P746 Identification of Altered Microbial Genera at Baseline in Adalimumab Clinical Remitters and an Absence of Change in Total Microbial Composition Post Induction Treatment in the SERENE UC Study
Morsy, Y.(1);Pivorunas, V.(2);Leitner, C.(3);Birchler, T.(4);Guay, H.(2);Scharl, M.(1)*;
(1)University Hospital Zurich, Department of Gastroenterology and Hepatology, Zurich, Switzerland;(2)AbbVie Bioresearch Centre, Precision Medicine Immunology, Worcester, United States;(3)AbbVie AG, Gastroenterology, Cham, Switzerland;(4)AbbVie AG, Immunology, Cham, Switzerland;
The gut microbiome plays an integral role in the pathogenesis of Inflammatory Bowel Disease (IBD). However, there have been a limited number of studies investigating the composition of the gut microbiome in anti-TNF-treated Ulcerative Colitis (UC) patients. The aims of this study were to 1) identify novel microbial baseline predictors of clinical response and remission to Adalimumab treatment, and 2) assess the impact of Adalimumab induction treatment on the gut microbiome of UC patients.

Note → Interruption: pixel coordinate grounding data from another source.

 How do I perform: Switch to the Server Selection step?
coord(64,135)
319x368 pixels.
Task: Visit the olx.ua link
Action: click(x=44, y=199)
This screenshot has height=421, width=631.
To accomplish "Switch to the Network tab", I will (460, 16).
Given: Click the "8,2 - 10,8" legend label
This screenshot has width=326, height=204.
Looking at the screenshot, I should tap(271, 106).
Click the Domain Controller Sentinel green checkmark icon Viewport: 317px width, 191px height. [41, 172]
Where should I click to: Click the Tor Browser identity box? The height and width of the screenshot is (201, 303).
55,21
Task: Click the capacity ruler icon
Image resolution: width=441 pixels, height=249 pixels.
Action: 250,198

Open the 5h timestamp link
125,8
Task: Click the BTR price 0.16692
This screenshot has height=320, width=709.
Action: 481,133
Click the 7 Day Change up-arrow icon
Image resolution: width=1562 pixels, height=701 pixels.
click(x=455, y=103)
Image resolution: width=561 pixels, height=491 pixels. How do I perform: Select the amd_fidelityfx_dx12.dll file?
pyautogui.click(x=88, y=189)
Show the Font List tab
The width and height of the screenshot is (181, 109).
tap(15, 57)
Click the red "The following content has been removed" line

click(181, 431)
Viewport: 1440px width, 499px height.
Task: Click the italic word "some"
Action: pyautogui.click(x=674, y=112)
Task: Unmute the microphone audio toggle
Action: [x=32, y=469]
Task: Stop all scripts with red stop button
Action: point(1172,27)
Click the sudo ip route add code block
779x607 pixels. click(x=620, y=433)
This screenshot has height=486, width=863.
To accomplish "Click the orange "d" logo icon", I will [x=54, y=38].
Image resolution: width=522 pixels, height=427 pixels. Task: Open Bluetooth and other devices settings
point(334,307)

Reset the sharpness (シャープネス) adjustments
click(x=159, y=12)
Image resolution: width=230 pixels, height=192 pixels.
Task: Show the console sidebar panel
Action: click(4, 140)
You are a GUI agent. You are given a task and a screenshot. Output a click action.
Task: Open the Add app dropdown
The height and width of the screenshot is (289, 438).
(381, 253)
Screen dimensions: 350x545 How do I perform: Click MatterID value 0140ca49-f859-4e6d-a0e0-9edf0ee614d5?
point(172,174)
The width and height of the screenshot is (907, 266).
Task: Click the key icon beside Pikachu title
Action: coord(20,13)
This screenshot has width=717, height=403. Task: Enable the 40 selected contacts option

The SERENE UC study (NCT02065622) compared the efficacy of higher adalimumab dosing regimens to the standard regimen in patients with moderately to severely active UC. 16S rRNA gene sequencing was performed on 204 stool samples from 107 UC patients at baseline and Week 8. An ANOVA test followed by Tukey HSD was used to compare microbial content within (baseline) or across (baseline vs Week 8) visits between clinical remitters (n=16), clinical responders (n=38), and patients who failed to respond to Adalimumab treatment (n=53). Clinical response was defined as a full Mayo score decrease of ≥3 points and ≥30% from baseline, plus ≥1-point decrease in rectal bleeding score or absolute bleeding score ≤1 at Week 8. Clinical remission was defined as a full Mayo score ≤2 with no sub-score >1 at Week 8.
There were no differences in alpha diversity in terms of richness and evenness when comparing samples from patients across response categories, or alpha and beta diversity when comparing paired samples from patients pre- and post-treatment. In addition, principal coordinate analysis of the microbiome did not highlight any clustering of the samples between response groups or visits. When stratifying patients by clinical response status at Week 8, we identified 4 genera that were significantly altered at baseline in the clinical remitters compared to the clinical responders and/or non-responders, including Dorea, Ruminococcus torques group, Subdoligranulum, and Collinsella. Unexpectedly, when comparing paired pre- and post-treatment samples within a response group, we failed to detect any significant changes on the total microbiome composition regardless of response status at Week 8.
These findings suggest that baseline microbial composition is significantly altered in UC patients who achieve clinical remission, but that Adalimumab treatment does not significantly alter the composition of the gut microbiome after 8 weeks of treatment. Future work is focused on achieving a deeper understanding of the gut landscape in UC patients treated with Adalimumab through 1) investigation of bacterial, viral, and fungal composition by metagenomics, and 2) integration of serum metabolomics data.